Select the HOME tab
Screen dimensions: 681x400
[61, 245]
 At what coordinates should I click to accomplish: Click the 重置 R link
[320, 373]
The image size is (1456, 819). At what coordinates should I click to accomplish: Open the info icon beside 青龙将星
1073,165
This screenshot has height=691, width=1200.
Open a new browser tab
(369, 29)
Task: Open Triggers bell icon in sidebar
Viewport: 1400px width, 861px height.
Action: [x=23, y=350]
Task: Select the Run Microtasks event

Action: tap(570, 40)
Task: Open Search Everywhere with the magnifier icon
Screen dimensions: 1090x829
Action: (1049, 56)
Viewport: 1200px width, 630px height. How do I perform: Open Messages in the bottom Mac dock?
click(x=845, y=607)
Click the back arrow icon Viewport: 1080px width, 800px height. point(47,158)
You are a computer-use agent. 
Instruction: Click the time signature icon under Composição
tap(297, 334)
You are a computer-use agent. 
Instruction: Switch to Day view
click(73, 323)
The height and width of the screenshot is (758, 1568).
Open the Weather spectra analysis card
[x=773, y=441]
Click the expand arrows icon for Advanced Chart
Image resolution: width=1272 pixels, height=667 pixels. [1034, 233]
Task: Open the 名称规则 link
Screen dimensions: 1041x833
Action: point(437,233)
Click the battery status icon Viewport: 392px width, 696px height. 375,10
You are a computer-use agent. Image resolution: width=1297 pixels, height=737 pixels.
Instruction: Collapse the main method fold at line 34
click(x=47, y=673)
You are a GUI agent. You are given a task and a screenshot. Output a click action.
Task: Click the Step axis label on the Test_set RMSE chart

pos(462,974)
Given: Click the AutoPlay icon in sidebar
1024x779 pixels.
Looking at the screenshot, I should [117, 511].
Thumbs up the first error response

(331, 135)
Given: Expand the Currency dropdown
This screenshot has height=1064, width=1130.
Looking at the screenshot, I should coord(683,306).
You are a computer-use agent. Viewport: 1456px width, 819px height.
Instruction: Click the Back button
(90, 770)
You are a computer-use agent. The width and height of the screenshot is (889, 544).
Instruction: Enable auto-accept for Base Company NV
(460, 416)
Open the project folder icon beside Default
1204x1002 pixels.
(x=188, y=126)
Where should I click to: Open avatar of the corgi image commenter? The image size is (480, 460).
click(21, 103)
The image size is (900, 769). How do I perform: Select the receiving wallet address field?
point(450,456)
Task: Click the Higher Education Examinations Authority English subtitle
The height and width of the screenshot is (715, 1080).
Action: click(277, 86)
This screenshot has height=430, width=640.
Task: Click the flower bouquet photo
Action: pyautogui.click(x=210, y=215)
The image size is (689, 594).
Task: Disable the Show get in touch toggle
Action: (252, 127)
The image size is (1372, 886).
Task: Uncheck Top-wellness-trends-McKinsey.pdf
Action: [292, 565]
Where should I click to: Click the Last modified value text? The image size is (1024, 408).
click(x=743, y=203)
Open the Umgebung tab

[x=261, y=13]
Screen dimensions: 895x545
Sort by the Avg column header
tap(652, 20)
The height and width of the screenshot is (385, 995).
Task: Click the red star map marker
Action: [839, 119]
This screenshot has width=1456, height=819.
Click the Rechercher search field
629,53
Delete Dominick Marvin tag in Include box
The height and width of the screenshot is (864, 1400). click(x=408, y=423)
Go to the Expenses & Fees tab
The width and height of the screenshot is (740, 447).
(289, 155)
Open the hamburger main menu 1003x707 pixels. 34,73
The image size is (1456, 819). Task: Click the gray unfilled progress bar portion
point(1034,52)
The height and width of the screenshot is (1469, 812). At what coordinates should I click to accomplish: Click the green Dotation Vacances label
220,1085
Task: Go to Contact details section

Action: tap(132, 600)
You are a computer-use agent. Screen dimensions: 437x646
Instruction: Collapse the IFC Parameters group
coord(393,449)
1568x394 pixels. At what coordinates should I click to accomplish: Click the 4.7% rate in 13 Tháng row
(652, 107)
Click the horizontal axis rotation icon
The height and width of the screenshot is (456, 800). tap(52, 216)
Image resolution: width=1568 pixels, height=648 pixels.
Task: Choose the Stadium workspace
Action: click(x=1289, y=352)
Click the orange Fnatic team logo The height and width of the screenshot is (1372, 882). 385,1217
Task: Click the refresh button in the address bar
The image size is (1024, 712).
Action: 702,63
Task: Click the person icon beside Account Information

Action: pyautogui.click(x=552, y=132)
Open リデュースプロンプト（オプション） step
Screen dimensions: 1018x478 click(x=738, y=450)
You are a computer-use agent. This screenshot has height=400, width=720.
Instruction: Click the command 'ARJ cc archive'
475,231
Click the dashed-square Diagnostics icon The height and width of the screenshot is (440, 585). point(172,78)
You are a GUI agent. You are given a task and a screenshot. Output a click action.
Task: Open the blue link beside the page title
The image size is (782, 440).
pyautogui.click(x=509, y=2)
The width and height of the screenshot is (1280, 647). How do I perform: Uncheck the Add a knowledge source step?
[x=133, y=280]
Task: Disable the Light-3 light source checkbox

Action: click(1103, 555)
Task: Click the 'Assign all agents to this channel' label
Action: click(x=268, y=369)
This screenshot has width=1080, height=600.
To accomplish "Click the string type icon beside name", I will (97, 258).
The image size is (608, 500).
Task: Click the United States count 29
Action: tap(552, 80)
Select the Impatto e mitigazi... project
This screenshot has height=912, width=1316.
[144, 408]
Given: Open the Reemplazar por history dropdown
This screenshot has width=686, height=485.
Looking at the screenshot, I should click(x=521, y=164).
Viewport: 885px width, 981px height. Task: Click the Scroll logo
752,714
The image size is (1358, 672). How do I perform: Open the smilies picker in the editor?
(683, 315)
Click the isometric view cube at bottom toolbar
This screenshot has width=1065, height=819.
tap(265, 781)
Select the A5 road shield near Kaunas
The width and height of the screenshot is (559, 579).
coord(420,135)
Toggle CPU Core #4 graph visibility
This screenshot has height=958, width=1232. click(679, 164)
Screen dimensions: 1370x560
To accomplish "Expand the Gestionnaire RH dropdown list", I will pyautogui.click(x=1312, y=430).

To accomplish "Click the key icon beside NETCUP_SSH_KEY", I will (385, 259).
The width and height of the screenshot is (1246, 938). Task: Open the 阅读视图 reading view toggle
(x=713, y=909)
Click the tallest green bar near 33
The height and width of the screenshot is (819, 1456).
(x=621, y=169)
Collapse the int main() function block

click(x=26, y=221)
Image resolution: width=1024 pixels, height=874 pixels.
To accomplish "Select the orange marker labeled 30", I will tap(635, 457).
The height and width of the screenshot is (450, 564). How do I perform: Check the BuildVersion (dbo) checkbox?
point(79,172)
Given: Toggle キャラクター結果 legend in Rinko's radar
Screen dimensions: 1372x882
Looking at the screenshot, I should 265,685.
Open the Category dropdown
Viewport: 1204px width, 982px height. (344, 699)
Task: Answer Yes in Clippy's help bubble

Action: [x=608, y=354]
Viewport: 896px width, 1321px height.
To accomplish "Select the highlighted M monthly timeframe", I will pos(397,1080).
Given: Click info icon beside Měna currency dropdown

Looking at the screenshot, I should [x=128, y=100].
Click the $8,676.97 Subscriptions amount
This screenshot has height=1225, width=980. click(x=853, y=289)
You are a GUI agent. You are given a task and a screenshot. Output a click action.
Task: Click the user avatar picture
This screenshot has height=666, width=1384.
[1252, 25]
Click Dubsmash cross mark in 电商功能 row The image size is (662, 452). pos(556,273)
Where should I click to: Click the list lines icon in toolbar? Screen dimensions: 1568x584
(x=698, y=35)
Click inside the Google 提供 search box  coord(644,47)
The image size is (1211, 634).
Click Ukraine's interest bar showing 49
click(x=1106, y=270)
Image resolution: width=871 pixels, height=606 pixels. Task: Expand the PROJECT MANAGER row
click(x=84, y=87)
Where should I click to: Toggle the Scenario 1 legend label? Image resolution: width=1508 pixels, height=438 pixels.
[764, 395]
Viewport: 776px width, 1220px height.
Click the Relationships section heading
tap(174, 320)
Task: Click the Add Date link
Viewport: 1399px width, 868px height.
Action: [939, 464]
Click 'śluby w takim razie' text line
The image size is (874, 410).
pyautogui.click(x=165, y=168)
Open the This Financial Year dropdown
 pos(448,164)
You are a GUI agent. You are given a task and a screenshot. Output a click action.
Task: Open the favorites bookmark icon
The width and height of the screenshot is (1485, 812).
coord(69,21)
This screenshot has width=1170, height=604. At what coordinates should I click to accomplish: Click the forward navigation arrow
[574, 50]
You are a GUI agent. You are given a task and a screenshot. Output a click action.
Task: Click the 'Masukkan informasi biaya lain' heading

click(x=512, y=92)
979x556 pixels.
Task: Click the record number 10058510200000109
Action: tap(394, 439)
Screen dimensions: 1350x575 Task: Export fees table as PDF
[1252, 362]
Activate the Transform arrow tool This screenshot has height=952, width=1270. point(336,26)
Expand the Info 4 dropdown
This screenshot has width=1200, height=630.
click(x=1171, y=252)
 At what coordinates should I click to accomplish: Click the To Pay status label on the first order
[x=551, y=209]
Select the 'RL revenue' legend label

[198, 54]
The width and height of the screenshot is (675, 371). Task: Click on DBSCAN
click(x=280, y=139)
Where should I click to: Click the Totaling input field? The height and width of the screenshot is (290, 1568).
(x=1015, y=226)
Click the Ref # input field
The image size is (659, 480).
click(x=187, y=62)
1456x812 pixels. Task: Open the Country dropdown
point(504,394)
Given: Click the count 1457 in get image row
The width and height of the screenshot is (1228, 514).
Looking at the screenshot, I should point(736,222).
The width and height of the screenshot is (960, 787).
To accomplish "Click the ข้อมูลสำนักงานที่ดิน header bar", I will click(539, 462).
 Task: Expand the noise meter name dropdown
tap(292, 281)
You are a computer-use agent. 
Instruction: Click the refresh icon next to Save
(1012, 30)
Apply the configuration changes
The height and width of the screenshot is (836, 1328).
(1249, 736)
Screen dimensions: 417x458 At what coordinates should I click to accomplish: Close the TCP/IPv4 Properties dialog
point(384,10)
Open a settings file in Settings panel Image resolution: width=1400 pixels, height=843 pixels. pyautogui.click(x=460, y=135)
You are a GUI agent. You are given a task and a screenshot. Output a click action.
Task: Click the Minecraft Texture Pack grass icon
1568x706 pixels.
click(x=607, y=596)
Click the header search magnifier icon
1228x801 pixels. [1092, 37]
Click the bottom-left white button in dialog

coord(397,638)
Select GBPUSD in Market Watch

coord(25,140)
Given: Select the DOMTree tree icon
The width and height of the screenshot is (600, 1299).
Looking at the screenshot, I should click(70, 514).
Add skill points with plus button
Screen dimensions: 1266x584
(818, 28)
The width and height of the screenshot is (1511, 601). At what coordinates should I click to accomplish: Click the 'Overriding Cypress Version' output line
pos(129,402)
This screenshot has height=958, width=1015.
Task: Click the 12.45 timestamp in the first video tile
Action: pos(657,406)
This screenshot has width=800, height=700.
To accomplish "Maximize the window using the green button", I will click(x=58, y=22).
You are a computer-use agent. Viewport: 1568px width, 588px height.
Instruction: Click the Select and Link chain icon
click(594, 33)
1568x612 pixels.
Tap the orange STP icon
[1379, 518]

★ ★ ★ ★

■ SET PROBLEM: Rewrite the lines from the one containing "Task: Open the 名称规则 link" through the one containing "[x=261, y=13]". Replace "Instruction" with "Goal" and leave everything else unchanged.

■ RESULT OF THIS TASK:
Task: Open the 名称规则 link
Screen dimensions: 1041x833
Action: point(437,233)
Click the battery status icon Viewport: 392px width, 696px height. 375,10
You are a computer-use agent. Image resolution: width=1297 pixels, height=737 pixels.
Goal: Collapse the main method fold at line 34
click(x=47, y=673)
You are a GUI agent. You are given a task and a screenshot. Output a click action.
Task: Click the Step axis label on the Test_set RMSE chart

pos(462,974)
Given: Click the AutoPlay icon in sidebar
1024x779 pixels.
Looking at the screenshot, I should [117, 511].
Thumbs up the first error response

(331, 135)
Given: Expand the Currency dropdown
This screenshot has height=1064, width=1130.
Looking at the screenshot, I should coord(683,306).
You are a computer-use agent. Viewport: 1456px width, 819px height.
Goal: Click the Back button
(90, 770)
You are a computer-use agent. The width and height of the screenshot is (889, 544).
Goal: Enable auto-accept for Base Company NV
(460, 416)
Open the project folder icon beside Default
1204x1002 pixels.
(x=188, y=126)
Where should I click to: Open avatar of the corgi image commenter? The image size is (480, 460).
click(21, 103)
The image size is (900, 769). How do I perform: Select the receiving wallet address field?
point(450,456)
Task: Click the Higher Education Examinations Authority English subtitle
The height and width of the screenshot is (715, 1080).
Action: click(277, 86)
This screenshot has height=430, width=640.
Task: Click the flower bouquet photo
Action: pyautogui.click(x=210, y=215)
The image size is (689, 594).
Task: Disable the Show get in touch toggle
Action: (252, 127)
The image size is (1372, 886).
Task: Uncheck Top-wellness-trends-McKinsey.pdf
Action: [292, 565]
Where should I click to: Click the Last modified value text? The image size is (1024, 408).
click(x=743, y=203)
Open the Umgebung tab

[x=261, y=13]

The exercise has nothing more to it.